▶ [Exercise goal]: The listing below needs to be copied in full, exactly.

▶ [Data for analysis]:
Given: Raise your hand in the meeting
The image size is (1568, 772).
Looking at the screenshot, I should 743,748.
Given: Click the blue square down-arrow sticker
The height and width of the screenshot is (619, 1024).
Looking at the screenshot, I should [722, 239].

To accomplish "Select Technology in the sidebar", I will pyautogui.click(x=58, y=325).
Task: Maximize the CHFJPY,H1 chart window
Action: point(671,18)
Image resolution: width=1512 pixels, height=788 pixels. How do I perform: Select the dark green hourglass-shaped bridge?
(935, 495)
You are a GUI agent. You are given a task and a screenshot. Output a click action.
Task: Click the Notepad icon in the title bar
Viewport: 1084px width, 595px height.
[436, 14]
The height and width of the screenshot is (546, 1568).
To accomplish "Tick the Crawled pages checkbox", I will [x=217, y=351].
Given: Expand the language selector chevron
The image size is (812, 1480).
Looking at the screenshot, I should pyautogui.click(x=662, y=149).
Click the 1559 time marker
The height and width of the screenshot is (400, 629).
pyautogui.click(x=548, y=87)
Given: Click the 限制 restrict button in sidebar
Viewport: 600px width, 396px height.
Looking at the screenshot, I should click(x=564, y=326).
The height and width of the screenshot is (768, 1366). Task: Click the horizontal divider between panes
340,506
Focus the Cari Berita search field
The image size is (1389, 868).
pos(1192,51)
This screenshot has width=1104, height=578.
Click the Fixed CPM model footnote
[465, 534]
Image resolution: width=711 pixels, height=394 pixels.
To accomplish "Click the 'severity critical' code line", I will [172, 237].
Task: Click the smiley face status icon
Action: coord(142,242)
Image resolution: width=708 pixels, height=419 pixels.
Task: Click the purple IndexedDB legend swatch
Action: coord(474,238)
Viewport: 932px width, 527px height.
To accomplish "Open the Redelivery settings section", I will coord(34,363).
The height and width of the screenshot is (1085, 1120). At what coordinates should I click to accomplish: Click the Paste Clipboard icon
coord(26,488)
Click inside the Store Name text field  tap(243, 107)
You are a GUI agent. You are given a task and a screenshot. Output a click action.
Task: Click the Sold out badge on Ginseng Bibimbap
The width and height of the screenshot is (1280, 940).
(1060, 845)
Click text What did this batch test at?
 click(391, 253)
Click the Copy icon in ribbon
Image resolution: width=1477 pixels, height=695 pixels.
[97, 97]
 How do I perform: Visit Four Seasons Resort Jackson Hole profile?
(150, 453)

▶ [Written answer]:
Given: Raise your hand in the meeting
The image size is (1568, 772).
Looking at the screenshot, I should 743,748.
Given: Click the blue square down-arrow sticker
The height and width of the screenshot is (619, 1024).
Looking at the screenshot, I should [722, 239].

To accomplish "Select Technology in the sidebar", I will pyautogui.click(x=58, y=325).
Task: Maximize the CHFJPY,H1 chart window
Action: point(671,18)
Image resolution: width=1512 pixels, height=788 pixels. How do I perform: Select the dark green hourglass-shaped bridge?
(935, 495)
You are a GUI agent. You are given a task and a screenshot. Output a click action.
Task: Click the Notepad icon in the title bar
Viewport: 1084px width, 595px height.
[436, 14]
The height and width of the screenshot is (546, 1568).
To accomplish "Tick the Crawled pages checkbox", I will [x=217, y=351].
Given: Expand the language selector chevron
The image size is (812, 1480).
Looking at the screenshot, I should pyautogui.click(x=662, y=149).
Click the 1559 time marker
The height and width of the screenshot is (400, 629).
pyautogui.click(x=548, y=87)
Given: Click the 限制 restrict button in sidebar
Viewport: 600px width, 396px height.
Looking at the screenshot, I should click(x=564, y=326).
The height and width of the screenshot is (768, 1366). Task: Click the horizontal divider between panes
340,506
Focus the Cari Berita search field
The image size is (1389, 868).
pos(1192,51)
This screenshot has width=1104, height=578.
Click the Fixed CPM model footnote
[465, 534]
Image resolution: width=711 pixels, height=394 pixels.
To accomplish "Click the 'severity critical' code line", I will [172, 237].
Task: Click the smiley face status icon
Action: coord(142,242)
Image resolution: width=708 pixels, height=419 pixels.
Task: Click the purple IndexedDB legend swatch
Action: coord(474,238)
Viewport: 932px width, 527px height.
To accomplish "Open the Redelivery settings section", I will coord(34,363).
The height and width of the screenshot is (1085, 1120). At what coordinates should I click to accomplish: Click the Paste Clipboard icon
coord(26,488)
Click inside the Store Name text field  tap(243, 107)
You are a GUI agent. You are given a task and a screenshot. Output a click action.
Task: Click the Sold out badge on Ginseng Bibimbap
The width and height of the screenshot is (1280, 940).
(1060, 845)
Click text What did this batch test at?
 click(391, 253)
Click the Copy icon in ribbon
Image resolution: width=1477 pixels, height=695 pixels.
[97, 97]
 How do I perform: Visit Four Seasons Resort Jackson Hole profile?
(150, 453)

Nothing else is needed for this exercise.